--- Information given ---

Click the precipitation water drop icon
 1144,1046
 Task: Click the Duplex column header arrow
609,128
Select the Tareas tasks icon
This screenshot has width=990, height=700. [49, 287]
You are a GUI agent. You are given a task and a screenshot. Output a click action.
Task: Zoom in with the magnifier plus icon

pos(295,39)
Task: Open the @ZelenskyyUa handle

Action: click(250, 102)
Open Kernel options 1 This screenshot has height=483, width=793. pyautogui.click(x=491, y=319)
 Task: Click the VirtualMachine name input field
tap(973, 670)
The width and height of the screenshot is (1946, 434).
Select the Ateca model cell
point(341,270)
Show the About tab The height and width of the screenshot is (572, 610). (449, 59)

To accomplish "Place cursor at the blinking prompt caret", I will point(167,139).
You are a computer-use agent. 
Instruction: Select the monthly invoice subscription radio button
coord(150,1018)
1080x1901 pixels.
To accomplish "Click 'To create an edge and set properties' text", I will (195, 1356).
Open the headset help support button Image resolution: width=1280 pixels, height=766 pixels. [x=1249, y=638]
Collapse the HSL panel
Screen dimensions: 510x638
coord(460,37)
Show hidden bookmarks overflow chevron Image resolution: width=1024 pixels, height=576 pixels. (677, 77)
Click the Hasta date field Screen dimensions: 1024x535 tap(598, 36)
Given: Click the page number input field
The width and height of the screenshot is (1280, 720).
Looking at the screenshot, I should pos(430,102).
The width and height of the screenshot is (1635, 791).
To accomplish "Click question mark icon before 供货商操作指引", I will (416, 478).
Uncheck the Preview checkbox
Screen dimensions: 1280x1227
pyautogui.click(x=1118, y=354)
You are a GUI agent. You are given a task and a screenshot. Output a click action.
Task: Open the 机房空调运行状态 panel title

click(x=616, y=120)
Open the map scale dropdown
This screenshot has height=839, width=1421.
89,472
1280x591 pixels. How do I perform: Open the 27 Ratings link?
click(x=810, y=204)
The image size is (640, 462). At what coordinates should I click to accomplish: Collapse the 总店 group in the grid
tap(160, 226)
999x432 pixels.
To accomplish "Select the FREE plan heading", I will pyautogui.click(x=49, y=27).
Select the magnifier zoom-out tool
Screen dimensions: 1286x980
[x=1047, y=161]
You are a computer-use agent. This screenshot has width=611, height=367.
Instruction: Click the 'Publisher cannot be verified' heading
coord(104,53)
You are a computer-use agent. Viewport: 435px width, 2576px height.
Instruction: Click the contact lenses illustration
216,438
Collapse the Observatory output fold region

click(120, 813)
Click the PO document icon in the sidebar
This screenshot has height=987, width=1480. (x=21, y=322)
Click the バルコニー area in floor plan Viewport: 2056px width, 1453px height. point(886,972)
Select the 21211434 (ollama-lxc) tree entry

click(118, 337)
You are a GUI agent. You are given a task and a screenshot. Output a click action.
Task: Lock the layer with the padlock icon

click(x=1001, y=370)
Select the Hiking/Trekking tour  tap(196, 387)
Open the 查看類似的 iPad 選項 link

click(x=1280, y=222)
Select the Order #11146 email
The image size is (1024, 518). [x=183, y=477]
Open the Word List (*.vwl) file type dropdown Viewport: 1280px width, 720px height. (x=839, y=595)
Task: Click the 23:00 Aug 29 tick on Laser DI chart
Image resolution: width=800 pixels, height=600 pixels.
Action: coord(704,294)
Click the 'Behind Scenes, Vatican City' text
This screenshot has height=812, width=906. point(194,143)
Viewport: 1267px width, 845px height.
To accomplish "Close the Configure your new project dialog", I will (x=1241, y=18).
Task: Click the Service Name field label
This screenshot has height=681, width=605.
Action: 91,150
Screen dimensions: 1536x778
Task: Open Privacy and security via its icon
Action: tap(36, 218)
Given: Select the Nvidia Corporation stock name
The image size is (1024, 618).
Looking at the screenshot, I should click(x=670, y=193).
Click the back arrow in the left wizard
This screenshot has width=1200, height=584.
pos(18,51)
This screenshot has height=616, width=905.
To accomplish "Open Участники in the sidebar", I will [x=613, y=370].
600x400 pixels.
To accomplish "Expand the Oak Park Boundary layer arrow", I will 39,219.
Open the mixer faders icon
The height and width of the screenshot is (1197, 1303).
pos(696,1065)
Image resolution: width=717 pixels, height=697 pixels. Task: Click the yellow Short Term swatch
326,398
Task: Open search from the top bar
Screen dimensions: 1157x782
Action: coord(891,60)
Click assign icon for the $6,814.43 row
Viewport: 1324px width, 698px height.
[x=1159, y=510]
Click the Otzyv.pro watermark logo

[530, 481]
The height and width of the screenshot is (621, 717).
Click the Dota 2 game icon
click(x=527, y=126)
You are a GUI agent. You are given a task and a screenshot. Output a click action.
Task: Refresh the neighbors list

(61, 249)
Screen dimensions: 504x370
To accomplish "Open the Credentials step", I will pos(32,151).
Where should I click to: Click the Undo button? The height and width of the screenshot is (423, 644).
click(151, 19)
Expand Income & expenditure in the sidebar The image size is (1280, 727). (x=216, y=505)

---

Repeat the records verbatim, every one of them.

■ Answer to this exercise ■
Click the precipitation water drop icon
 1144,1046
 Task: Click the Duplex column header arrow
609,128
Select the Tareas tasks icon
This screenshot has width=990, height=700. [49, 287]
You are a GUI agent. You are given a task and a screenshot. Output a click action.
Task: Zoom in with the magnifier plus icon

pos(295,39)
Task: Open the @ZelenskyyUa handle

Action: click(250, 102)
Open Kernel options 1 This screenshot has height=483, width=793. pyautogui.click(x=491, y=319)
 Task: Click the VirtualMachine name input field
tap(973, 670)
The width and height of the screenshot is (1946, 434).
Select the Ateca model cell
point(341,270)
Show the About tab The height and width of the screenshot is (572, 610). (449, 59)

To accomplish "Place cursor at the blinking prompt caret", I will point(167,139).
You are a computer-use agent. 
Instruction: Select the monthly invoice subscription radio button
coord(150,1018)
1080x1901 pixels.
To accomplish "Click 'To create an edge and set properties' text", I will (195, 1356).
Open the headset help support button Image resolution: width=1280 pixels, height=766 pixels. [x=1249, y=638]
Collapse the HSL panel
Screen dimensions: 510x638
coord(460,37)
Show hidden bookmarks overflow chevron Image resolution: width=1024 pixels, height=576 pixels. (677, 77)
Click the Hasta date field Screen dimensions: 1024x535 tap(598, 36)
Given: Click the page number input field
The width and height of the screenshot is (1280, 720).
Looking at the screenshot, I should pos(430,102).
The width and height of the screenshot is (1635, 791).
To accomplish "Click question mark icon before 供货商操作指引", I will (416, 478).
Uncheck the Preview checkbox
Screen dimensions: 1280x1227
pyautogui.click(x=1118, y=354)
You are a GUI agent. You are given a task and a screenshot. Output a click action.
Task: Open the 机房空调运行状态 panel title

click(x=616, y=120)
Open the map scale dropdown
This screenshot has height=839, width=1421.
89,472
1280x591 pixels. How do I perform: Open the 27 Ratings link?
click(x=810, y=204)
The image size is (640, 462). At what coordinates should I click to accomplish: Collapse the 总店 group in the grid
tap(160, 226)
999x432 pixels.
To accomplish "Select the FREE plan heading", I will pyautogui.click(x=49, y=27).
Select the magnifier zoom-out tool
Screen dimensions: 1286x980
[x=1047, y=161]
You are a computer-use agent. This screenshot has width=611, height=367.
Instruction: Click the 'Publisher cannot be verified' heading
coord(104,53)
You are a computer-use agent. Viewport: 435px width, 2576px height.
Instruction: Click the contact lenses illustration
216,438
Collapse the Observatory output fold region

click(120, 813)
Click the PO document icon in the sidebar
This screenshot has height=987, width=1480. (x=21, y=322)
Click the バルコニー area in floor plan Viewport: 2056px width, 1453px height. point(886,972)
Select the 21211434 (ollama-lxc) tree entry

click(118, 337)
You are a GUI agent. You are given a task and a screenshot. Output a click action.
Task: Lock the layer with the padlock icon

click(x=1001, y=370)
Select the Hiking/Trekking tour  tap(196, 387)
Open the 查看類似的 iPad 選項 link

click(x=1280, y=222)
Select the Order #11146 email
The image size is (1024, 518). [x=183, y=477]
Open the Word List (*.vwl) file type dropdown Viewport: 1280px width, 720px height. (x=839, y=595)
Task: Click the 23:00 Aug 29 tick on Laser DI chart
Image resolution: width=800 pixels, height=600 pixels.
Action: coord(704,294)
Click the 'Behind Scenes, Vatican City' text
This screenshot has height=812, width=906. point(194,143)
Viewport: 1267px width, 845px height.
To accomplish "Close the Configure your new project dialog", I will (x=1241, y=18).
Task: Click the Service Name field label
This screenshot has height=681, width=605.
Action: 91,150
Screen dimensions: 1536x778
Task: Open Privacy and security via its icon
Action: tap(36, 218)
Given: Select the Nvidia Corporation stock name
The image size is (1024, 618).
Looking at the screenshot, I should click(x=670, y=193).
Click the back arrow in the left wizard
This screenshot has width=1200, height=584.
pos(18,51)
This screenshot has height=616, width=905.
To accomplish "Open Участники in the sidebar", I will [x=613, y=370].
600x400 pixels.
To accomplish "Expand the Oak Park Boundary layer arrow", I will 39,219.
Open the mixer faders icon
The height and width of the screenshot is (1197, 1303).
pos(696,1065)
Image resolution: width=717 pixels, height=697 pixels. Task: Click the yellow Short Term swatch
326,398
Task: Open search from the top bar
Screen dimensions: 1157x782
Action: coord(891,60)
Click assign icon for the $6,814.43 row
Viewport: 1324px width, 698px height.
[x=1159, y=510]
Click the Otzyv.pro watermark logo

[530, 481]
The height and width of the screenshot is (621, 717).
Click the Dota 2 game icon
click(x=527, y=126)
You are a GUI agent. You are given a task and a screenshot. Output a click action.
Task: Refresh the neighbors list

(61, 249)
Screen dimensions: 504x370
To accomplish "Open the Credentials step", I will pos(32,151).
Where should I click to: Click the Undo button? The height and width of the screenshot is (423, 644).
click(151, 19)
Expand Income & expenditure in the sidebar The image size is (1280, 727). (x=216, y=505)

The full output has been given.